My users use a managed policy with Athena and Redshift Spectrum. What steps do I need to take to upgrade?

The Athena managed policy has been automatically updated with new policy actions that allow Athena users to access Amazon Glue. However, you still must explicitly allow the upgrade action for the user who performs the upgrade. To prevent accidental upgrade, the managed policy does not allow this action.

What happens if I don’t upgrade?

If you don’t upgrade, you are not able to use Amazon Glue features together with the databases and tables that you create in Athena or vice versa.

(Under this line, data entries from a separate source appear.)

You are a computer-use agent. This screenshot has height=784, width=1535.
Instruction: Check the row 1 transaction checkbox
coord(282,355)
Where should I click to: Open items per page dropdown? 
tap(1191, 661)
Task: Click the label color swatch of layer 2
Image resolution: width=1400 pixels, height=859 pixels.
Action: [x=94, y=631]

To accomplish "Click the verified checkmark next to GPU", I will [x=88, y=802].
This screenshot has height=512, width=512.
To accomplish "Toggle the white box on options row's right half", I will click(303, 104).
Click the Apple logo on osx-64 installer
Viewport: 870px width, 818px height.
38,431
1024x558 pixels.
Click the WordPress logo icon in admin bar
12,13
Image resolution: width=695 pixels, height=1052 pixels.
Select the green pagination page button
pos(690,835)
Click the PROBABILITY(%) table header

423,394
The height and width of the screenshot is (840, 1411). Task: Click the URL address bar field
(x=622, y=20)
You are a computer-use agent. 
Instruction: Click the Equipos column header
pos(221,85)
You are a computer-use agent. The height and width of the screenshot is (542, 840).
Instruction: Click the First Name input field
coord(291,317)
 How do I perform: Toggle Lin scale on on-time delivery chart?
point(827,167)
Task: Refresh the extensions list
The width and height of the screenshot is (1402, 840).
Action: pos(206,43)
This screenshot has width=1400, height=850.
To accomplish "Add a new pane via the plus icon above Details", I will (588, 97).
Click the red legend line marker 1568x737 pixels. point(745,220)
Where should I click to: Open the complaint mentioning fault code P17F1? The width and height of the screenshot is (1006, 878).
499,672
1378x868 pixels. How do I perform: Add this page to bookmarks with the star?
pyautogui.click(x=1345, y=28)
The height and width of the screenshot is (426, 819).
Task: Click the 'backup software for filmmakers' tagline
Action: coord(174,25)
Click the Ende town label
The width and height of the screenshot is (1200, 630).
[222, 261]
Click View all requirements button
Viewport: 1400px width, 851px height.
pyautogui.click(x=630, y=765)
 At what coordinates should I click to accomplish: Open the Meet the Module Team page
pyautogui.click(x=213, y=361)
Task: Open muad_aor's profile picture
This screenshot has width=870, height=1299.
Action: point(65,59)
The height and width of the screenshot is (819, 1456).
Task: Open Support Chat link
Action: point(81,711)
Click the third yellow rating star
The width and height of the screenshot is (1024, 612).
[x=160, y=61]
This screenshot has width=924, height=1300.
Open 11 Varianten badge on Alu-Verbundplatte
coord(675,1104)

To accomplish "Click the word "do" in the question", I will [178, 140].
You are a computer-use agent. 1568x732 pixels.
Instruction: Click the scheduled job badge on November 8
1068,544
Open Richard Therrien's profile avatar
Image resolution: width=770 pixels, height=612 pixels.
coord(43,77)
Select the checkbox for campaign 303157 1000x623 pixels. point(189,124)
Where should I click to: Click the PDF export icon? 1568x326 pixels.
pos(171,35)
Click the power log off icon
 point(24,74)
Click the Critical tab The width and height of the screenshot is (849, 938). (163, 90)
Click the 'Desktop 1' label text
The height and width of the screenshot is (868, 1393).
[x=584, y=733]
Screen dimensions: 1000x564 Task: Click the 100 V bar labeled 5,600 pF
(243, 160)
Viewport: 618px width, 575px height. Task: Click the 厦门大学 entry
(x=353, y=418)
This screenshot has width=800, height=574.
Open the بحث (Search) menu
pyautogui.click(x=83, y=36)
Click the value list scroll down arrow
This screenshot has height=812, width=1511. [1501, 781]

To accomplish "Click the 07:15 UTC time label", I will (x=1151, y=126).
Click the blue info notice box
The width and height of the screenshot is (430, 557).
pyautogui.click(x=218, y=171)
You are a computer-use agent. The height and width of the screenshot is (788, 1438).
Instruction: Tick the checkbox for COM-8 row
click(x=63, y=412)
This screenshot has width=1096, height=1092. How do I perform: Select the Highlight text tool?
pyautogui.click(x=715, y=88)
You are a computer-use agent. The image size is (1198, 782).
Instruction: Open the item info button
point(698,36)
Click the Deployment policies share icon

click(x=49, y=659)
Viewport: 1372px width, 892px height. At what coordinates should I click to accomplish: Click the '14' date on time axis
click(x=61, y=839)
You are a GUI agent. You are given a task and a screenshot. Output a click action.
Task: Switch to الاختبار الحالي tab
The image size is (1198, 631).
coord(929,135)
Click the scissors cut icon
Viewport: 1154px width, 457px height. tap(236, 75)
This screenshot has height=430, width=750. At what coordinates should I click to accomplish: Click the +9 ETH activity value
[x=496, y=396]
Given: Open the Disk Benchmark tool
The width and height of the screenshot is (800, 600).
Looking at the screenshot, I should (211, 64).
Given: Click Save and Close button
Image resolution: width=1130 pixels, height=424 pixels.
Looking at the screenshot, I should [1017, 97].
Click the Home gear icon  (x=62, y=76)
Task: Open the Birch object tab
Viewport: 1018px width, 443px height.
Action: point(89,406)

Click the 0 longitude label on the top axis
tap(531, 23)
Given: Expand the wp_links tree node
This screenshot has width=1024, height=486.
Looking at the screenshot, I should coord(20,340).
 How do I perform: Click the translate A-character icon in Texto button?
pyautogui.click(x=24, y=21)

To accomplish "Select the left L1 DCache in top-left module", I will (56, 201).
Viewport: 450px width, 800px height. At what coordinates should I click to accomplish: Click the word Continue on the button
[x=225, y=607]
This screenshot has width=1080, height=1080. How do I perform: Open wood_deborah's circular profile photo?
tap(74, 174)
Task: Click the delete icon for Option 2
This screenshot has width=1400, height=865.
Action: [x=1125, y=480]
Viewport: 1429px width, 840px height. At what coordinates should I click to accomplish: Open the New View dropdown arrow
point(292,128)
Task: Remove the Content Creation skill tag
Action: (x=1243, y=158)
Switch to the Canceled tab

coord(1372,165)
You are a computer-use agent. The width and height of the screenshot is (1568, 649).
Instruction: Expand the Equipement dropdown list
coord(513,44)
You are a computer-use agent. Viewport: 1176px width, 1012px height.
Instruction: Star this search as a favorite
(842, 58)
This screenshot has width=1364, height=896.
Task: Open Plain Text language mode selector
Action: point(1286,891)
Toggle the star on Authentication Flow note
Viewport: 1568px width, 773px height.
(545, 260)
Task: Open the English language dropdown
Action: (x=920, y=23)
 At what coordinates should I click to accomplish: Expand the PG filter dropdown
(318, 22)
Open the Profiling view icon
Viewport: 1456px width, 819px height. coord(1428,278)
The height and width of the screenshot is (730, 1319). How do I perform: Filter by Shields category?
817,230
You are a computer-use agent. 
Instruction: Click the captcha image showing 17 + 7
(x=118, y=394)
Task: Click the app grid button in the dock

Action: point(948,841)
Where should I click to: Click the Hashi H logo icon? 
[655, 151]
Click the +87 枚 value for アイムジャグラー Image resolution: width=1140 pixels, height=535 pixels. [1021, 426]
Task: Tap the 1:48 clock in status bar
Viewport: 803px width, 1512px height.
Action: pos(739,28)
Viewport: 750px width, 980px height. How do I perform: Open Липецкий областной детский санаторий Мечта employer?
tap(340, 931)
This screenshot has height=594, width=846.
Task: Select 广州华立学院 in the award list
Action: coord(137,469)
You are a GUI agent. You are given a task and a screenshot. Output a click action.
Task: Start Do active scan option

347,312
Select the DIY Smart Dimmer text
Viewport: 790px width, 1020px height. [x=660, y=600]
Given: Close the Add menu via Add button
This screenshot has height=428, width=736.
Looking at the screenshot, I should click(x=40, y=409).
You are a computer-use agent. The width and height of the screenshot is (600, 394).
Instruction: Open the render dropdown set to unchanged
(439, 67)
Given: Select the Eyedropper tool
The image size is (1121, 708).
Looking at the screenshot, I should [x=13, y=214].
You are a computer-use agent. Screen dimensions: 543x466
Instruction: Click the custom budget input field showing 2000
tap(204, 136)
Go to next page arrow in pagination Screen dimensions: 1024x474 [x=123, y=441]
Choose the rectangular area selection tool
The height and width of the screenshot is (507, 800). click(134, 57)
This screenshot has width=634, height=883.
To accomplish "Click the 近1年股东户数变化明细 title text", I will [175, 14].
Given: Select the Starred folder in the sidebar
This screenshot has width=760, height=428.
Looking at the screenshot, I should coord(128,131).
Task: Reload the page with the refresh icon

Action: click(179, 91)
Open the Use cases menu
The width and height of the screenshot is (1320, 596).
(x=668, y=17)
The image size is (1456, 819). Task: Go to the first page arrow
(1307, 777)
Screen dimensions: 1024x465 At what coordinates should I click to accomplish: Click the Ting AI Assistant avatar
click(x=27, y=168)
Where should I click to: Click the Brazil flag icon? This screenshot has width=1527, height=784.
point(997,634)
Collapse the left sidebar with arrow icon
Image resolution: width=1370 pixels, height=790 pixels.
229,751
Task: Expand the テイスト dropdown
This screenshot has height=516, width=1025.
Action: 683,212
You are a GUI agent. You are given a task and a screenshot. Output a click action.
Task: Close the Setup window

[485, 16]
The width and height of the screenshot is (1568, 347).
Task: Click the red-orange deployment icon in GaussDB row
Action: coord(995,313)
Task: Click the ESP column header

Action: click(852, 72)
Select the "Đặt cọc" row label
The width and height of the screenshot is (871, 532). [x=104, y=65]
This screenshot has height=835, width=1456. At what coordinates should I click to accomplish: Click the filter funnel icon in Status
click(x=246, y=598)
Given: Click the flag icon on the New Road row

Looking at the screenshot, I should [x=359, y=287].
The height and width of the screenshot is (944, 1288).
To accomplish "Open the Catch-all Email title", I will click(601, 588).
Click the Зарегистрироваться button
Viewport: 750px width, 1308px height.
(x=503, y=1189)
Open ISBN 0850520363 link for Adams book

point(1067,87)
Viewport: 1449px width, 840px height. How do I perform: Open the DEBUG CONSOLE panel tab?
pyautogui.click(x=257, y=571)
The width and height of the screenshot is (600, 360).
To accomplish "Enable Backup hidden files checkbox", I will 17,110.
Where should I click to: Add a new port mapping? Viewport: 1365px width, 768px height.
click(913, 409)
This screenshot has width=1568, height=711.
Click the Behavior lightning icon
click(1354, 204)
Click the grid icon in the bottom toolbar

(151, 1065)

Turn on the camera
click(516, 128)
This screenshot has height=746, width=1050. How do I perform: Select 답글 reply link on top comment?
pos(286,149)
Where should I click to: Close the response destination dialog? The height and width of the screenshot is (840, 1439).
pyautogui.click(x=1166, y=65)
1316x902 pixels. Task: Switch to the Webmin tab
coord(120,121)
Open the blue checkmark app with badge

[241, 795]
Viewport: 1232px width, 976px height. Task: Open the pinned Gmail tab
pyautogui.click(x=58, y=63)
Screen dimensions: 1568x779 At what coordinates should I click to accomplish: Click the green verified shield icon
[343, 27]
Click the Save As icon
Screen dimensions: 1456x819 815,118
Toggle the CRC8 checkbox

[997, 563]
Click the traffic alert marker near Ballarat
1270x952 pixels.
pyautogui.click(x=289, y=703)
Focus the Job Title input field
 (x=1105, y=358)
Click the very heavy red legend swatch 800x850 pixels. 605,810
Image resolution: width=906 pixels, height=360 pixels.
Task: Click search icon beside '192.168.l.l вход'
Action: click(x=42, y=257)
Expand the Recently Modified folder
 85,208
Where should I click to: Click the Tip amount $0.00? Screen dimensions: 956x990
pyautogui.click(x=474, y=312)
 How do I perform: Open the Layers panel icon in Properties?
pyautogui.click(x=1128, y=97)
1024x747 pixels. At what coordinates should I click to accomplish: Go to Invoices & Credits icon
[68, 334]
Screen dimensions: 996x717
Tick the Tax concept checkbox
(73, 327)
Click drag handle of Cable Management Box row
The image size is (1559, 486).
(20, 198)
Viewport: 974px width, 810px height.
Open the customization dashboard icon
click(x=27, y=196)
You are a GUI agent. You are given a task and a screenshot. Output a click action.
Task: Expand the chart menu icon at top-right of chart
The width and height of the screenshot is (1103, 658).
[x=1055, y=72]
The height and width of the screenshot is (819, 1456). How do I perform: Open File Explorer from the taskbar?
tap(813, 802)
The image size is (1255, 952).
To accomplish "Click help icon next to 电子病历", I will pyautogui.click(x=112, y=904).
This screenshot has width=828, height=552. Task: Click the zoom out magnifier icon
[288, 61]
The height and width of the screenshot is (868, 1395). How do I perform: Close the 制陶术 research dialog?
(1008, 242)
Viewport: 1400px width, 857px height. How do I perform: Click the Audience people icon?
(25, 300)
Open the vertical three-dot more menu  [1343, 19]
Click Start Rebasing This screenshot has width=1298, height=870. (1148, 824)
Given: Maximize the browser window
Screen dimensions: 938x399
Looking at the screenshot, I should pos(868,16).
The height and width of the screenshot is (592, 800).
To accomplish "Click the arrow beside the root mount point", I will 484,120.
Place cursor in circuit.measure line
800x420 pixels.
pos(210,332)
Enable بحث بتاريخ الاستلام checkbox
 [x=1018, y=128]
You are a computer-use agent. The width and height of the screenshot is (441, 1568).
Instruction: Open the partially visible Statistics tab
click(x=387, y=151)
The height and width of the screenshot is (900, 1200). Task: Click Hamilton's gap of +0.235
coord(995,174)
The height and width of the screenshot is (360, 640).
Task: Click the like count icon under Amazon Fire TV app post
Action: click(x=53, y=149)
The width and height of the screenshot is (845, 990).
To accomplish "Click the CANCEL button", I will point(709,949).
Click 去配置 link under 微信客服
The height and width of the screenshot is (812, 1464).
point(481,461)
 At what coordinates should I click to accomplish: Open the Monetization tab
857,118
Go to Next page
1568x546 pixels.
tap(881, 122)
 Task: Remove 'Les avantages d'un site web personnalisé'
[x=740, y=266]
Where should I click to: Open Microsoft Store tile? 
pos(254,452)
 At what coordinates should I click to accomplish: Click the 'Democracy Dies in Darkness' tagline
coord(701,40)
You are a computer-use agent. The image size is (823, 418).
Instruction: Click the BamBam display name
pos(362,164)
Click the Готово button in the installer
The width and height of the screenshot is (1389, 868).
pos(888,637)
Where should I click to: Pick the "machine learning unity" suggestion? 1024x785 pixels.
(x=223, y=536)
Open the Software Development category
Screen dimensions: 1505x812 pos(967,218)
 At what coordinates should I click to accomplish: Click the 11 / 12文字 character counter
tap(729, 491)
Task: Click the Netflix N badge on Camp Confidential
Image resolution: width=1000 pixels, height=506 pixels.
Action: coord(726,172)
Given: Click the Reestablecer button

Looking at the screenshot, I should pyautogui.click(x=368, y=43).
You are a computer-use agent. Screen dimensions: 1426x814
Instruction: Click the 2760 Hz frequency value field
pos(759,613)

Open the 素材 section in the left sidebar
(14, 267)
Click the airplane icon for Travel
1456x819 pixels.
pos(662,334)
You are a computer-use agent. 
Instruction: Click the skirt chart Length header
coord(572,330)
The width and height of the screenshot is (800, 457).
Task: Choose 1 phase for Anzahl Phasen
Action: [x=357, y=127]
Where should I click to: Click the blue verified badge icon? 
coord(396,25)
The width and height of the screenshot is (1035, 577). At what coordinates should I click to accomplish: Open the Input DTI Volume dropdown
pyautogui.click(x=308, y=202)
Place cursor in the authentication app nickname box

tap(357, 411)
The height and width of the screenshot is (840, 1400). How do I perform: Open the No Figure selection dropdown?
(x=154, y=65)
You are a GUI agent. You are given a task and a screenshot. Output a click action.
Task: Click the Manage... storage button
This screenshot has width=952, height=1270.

You can use these services independently. During this time, Athena and Amazon Glue both prevent you from creating databases or tables that have the same names in the other data catalog. This prevents name collisions when you do upgrade.

Why do I need to add Amazon Glue policies to Athena users?

Before you upgrade, Athena manages the data catalog, so Athena actions must be allowed for your users to perform queries. After you upgrade to the Amazon Glue Data Catalog, Amazon Glue actions must be allowed for your users. Remember, the managed policy for Athena has already been updated to allow the required Amazon Glue actions, so no action is required if you use the managed policy.

What happens if I don’t allow Amazon Glue policies for Athena users?

If you upgrade to the Amazon Glue Data Catalog and don't update a user's customer-managed or inline IAM policies, Athena queries fail because the user won't be allowed to perform actions in Amazon Glue. For the specific actions to allow, see Step 2 - Update Customer-Managed/Inline Policies Associated with Athena Users.

Is there risk of data loss during the upgrade?

No.

Is my data also moved during this upgrade?

No. The migration only affects metadata.